En el macrismo, la transparencia republicana es la bandera con la que busca diferenciarse del mileísmo. Si Milei se quedó con todas las banderas económicas, a Pro le queda llevar adelantes la de la transparencia republicana. En ese punto, Pro está todavía más exigido: sólo tiene la política de la ética para ofrecerle a su electorado.

En el mileísmo, la política económica está alineada y no hay voces disonantes en ese terreno: la interna del gobierno no llega al ministerio de Economía. En temas de corrupción y transparencia es otra cosa. En ese punto, es interesante la última encuesta publicada por la consultora Escenarios de los politólogos Pablo Touzón y Federico Zapata. Ante la pregunta "¿Qué tan capaz considera al gobierno de Javier Milei para resolver los siguientes problemas", el mayor porcentaje se lo lleva "inflación", con el 37,67 por ciento. El segundo, "déficit público", con 37,64 por ciento. El tercero, "la economía", con 37,37 por ciento. Pero el tema "corrupción", queda sexto de ocho, con 31 por ciento.

La gran interna mileísta se traduce políticamente en la cancha del tema transparencia y corrupción. La elección de Lijo como juez de la Corte, la posición en Ficha Limpia y el caso Kueider definen la cancha en la que se enfrentan el Presidente y su vice, Victoria Villarruel, nada menos. Por el momento, en lugar de generar política pública e identidad ante la ciudadanía, la lucha anti corrupción genera interna feroz y pérdida de alineamiento.

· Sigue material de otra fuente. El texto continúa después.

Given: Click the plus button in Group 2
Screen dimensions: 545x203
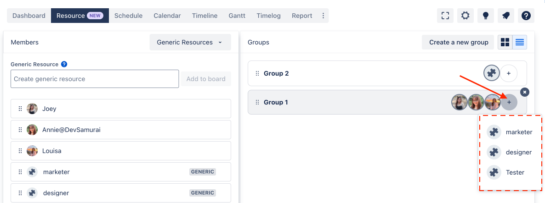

No está claro todavía el significado de ese cimbronazo: ¿por qué el tema corrupción no alinea a la tropa anticasta de Milei? ¿La lucha anticorrupción sin vueltas no debería ser una consecuencia natural de su identidad fundacional? ¿Por qué, al contrario, la enreda y la desconcierta? El sentido político de esa confusión todavía no queda claro. Tampoco está decidida la respuesta de la ciudadanía a esas contradicciones mileístas.